For double-sided PCBs, tightly interwoven power and ground grids are used. The power line is close to the ground line, and as many connections as possible between the vertical and horizontal lines or the filled area. The grid size on one side is less than or equal to 60mm. If possible, the grid size should be less than 13mm.
to ensure that each circuit is as compact as possible.
Put all the connectors aside as much as possible.
If possible, lead the power cord from the center of the card and keep it away from areas that are directly affected by ESD.
On all PCB layers below the connector that leads to the outside of the chassis (which is easily directly hit by ESD), place a wide chassis ground or a polygonal fill ground, and connect them together with vias at a distance of about 13mm.

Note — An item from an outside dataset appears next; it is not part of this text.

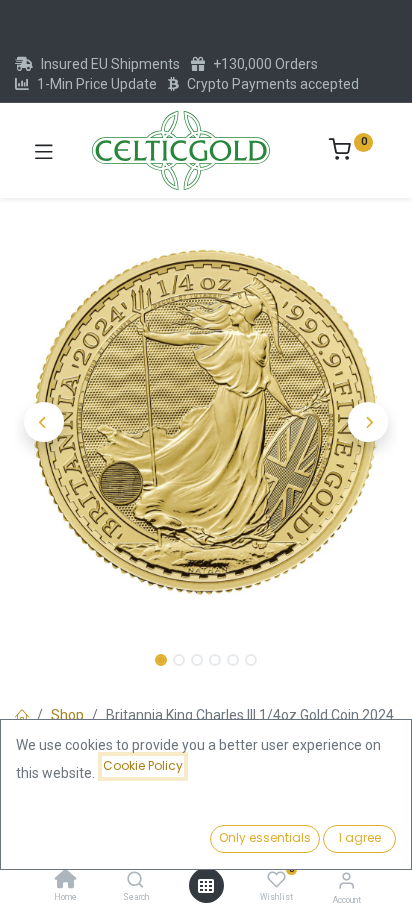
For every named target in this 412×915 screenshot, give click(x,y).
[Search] (135, 881)
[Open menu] (206, 886)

Place mounting holes on the edge of the card, and connect the top and bottom pads with no solder resist around the mounting holes to the chassis ground.
During PCB assembly, do not apply any solder on the top or bottom pads. Use screws with built-in washers to achieve close contact between the PCB and the metal chassis/shielding layer or the support on the ground plane.
The same "isolation zone" should be set between the chassis ground and circuit ground of each layer; if possible, keep the separation distance of 0.64mm.
At the top and bottom layers of the card near the mounting holes, connect the chassis ground and the circuit ground with a 1.27mm wide wire every 100mm along the chassis ground. Adjacent to these connection points, place pads or mounting holes for mounting between the chassis ground and the circuit ground. These ground connections can be cut with a blade to keep the circuit open, or jumper with magnetic beads/high-frequency capacitors.
If the PCB circuit board will not be placed in a metal chassis or shielding device, solder resist should not be applied to the top and bottom chassis ground wires of the circuit board, so that they can be used as discharge electrodes for ESD arcs.